Die neuen Studios wollten sie ursprünglich in der nahe gelegenen früheren Garbàty Zigarettenfabrik errichten. Unter Federführung der Hochschule für Schauspielkunst »Ernst Busch« war dort ein neues kreatives Zentrum geplant. Nach einer kulturpolitischen Posse sind nun aber weder die Busch-Hochschule noch das Dock 11 auf dem Gelände angekommen; vielmehr erweitert jetzt eine Wohnsiedlung den herkömmlichen Siedlungsbrei.

Für das Dock 11 und die neuen Eden-Studios war dieses Scheitern allerdings ein Glück. Denn erst im Nachhinein hatte sich herausgestellt, dass auf dem Park hinter dem Kulturhaus doch gebaut werden durfte. Mit einer Förderung von 1,56 Millionen Euro durch die Stiftung Klassenlotterie entstanden binnen zweier Jahre die Studios. Geprobt haben bislang u.a. Meg Stuart, Laurent Chétouane, Nir de Volff, die Produktion »Love hurts …. Petrushka« und Tomi Paasonen. Außerdem begann der regelmäßige Tanzkursbetrieb für Kinder und Erwachsene. Den alten Standort des Dock 11 in Prenzlauer Berg betreiben Janssen und Seeligmüller weiterhin.

Von der technischen Ausstattung her könnten die Eden-Studios auch als Aufführungsstätten genutzt werden. Für einen regelmäßigen Spielbetrieb fehlt aber das Geld. »Hätten wir die Konzeptförderung erhalten, würden wir 200 000 Euro als Gagen für die Künstler zur Verfügung stellen. Wir haben es satt, die Künstler immer nur auf 70/30-Basis auftreten zu lassen«, erklärt Seeligmüller.

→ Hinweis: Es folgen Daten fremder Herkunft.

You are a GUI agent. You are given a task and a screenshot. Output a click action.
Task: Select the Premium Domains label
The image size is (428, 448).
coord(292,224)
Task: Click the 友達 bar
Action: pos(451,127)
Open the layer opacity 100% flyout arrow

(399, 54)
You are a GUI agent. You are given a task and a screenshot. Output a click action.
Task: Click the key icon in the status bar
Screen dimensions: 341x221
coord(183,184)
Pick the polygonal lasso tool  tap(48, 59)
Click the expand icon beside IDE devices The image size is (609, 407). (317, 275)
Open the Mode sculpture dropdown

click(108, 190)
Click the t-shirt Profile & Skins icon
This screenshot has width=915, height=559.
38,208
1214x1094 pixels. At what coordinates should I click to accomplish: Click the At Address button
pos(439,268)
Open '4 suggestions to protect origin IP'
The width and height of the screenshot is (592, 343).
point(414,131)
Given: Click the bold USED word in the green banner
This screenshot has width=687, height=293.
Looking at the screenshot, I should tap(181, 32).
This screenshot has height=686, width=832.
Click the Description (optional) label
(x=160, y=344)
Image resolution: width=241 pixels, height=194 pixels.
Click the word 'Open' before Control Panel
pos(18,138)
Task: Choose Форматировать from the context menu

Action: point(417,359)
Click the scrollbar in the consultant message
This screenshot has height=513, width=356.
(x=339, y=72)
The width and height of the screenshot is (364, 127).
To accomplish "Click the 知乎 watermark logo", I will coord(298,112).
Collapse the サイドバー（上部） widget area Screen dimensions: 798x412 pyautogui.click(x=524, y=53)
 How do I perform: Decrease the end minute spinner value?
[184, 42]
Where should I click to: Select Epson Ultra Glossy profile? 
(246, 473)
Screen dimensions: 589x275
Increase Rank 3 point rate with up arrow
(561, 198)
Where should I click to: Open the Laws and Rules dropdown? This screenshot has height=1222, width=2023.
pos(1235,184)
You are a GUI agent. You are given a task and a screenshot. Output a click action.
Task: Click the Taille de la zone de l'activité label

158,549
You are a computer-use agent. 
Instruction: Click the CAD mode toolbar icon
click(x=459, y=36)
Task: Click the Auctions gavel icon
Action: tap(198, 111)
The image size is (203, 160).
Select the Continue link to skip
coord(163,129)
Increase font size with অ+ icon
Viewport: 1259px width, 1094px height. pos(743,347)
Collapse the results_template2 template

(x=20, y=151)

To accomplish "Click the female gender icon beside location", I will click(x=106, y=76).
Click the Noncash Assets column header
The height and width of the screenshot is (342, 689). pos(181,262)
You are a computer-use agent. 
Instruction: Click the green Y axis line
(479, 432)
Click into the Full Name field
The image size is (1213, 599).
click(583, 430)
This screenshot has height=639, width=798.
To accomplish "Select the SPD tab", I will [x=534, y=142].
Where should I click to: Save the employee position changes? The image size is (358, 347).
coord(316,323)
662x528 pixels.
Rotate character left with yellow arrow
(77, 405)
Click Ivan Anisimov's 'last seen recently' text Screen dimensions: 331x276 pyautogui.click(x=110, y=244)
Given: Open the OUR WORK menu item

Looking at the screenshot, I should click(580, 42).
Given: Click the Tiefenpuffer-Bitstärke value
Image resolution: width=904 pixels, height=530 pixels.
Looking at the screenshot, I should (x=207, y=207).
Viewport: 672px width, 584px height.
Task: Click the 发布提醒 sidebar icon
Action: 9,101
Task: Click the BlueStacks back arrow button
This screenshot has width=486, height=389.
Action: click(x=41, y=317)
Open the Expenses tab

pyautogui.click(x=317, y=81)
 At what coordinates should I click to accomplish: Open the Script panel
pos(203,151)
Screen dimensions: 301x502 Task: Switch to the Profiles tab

Das für die Verhältnisse der freien Szene enorme Bauprojekt hat bei den Dock-11-Betreiberinnen die Widersprüche innerhalb des Berliner Kreativlebens noch deutlicher werden lassen: Handwerker und Architekten werden nach Tarif bezahlt, Choreografen und Tänzer müssen mit dem auskommen, was übrig bleibt.

Nicht nur wegen des neuen wirtschaftlichen Ansatzes ist es schade, dass Dock 11 und Eden-Studios keine Konzeptförderung erhalten haben. Auch Zuschauer sollten schließlich unmittelbar von den neu geschaffenen Häusern profitieren dürfen.